Of course, if a business is too Mother Teresa-like, its costs will be high and its revenues low. Translation: You will be out of a business and all your employees out of a job.

How can you be socially responsible and still stay in business? These actions are likely to at least pay for themselves:

Treat your workers with respect. This costs little or nothing yet can facilitate the recruitment and retention of top people. You needn't pay above-market salaries. You may even be able to pay slightly under-market as long as your workplace culture does three things:

  • Encourages earned praise and does not tolerate bullying, backstabbing and the like.

  • Provides workers with ample opportunities for real input -- for example, sharing all financial information with workers, inviting their suggestions and offering cash rewards for those implemented.

  • Nurtures each worker's career development (ask bosses to help each supervisee develop a career plan, and provide or pay for needed training).

Make inexpensive but highly visible donations that prompt current and potential customers and employees to buy from you rather than from a competitor. Examples:

  • Donate your product to the needy -- and be sure the media know about it. For example, if you make blankets, donate some of your warmest ones to the poor of Siberia. Not only will you get good-guy PR, but also, in future marketing, you can advertise your blankets as "Warm enough to make Siberia comfortable."

  • Provide the bibs for runners in a high-profile competition. Say you financed bib numbers for San Francisco's Bay to Breakers race, which attracts 100,000 runners. For the cost of some paper numbers, 100,000 people would wear your company's name, viewed by the throngs watching the race on the streets and on TV.

Such donations will offer the impression that you're a good corporate citizen and so, as increasingly is the case, if you need government permission or money for something, you'll have a leg up.

Reduce your carbon footprint. Doing so -- for example, buying used or recycled products rather than new -- may improve profitability as well as your green image. Be sure your Web site, media outreach and products trumpet your efforts. You'll likely attract more customers and good workers in excess of any costs.
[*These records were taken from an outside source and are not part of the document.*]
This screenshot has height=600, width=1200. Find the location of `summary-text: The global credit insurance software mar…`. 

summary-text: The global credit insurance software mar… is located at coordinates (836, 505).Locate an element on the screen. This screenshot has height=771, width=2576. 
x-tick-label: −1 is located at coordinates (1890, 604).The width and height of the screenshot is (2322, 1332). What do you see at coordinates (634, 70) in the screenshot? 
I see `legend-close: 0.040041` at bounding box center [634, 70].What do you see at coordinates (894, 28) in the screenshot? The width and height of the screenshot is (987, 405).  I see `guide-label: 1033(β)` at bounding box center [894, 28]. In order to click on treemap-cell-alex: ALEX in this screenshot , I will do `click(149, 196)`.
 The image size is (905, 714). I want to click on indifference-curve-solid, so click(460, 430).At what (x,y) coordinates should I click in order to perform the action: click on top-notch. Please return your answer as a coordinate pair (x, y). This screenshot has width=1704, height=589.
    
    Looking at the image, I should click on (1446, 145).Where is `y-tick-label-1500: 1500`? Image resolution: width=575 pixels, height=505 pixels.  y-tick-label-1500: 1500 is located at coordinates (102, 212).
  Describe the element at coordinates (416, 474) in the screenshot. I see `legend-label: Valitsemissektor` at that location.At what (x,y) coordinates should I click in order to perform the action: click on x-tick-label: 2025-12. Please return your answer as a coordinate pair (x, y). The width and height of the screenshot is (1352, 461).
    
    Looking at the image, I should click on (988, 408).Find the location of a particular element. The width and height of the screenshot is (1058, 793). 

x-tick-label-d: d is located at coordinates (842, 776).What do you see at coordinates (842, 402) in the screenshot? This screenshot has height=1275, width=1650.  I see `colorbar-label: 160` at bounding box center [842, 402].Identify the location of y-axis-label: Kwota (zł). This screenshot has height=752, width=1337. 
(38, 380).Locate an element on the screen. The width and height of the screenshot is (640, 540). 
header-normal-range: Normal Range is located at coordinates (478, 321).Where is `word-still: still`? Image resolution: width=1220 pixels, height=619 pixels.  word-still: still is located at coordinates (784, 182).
Use jump-start charity. Donate to build future demand. For example, give free software licenses (the marginal cost of which is near zero) to one school in hopes that word of mouth will make the district's other schools want to buy it.

Be extraordinarily honest with consumers. In selecting and training salespeople and in marketing, be genuine: Outline your product's strengths and weaknesses as well as which consumers it is and is not ideal for.

For example, an education provider, whether a tutor or a college, that explains what sorts of students are best served will yield more satisfied customers and, in turn, referrals. Plus, your acknowledgment that some potential customers would be wise to turn to a competitor would probably attract other customers as well as employees who are proud to work for an unusually honest firm.

The Bottom Line

After you do all of the above, your business will probably be not only socially responsible but also more profitable. Today, standard corporate practice is to divert some of that profit to charity. But I believe that's unfair to employees and, if it's a public company, to shareholders.

If you want your firm to be even more socially responsible, consider awarding bonuses to worthy employees and declaring a dividend for shareholders, inviting them to donate some of that bonus and dividend to their favorite charity. That way, each person gets to choose the charity they feel is most worthy.

More important, that approach is likely to lead to wiser expenditures of charity dollars than if a company makes the decision. It takes a lot of effort to dispense large sums wisely, and staffs of corporate foundations are often longer on idealism than on the hard-nosed business skills needed to evaluate the cost-effectiveness of charitable options.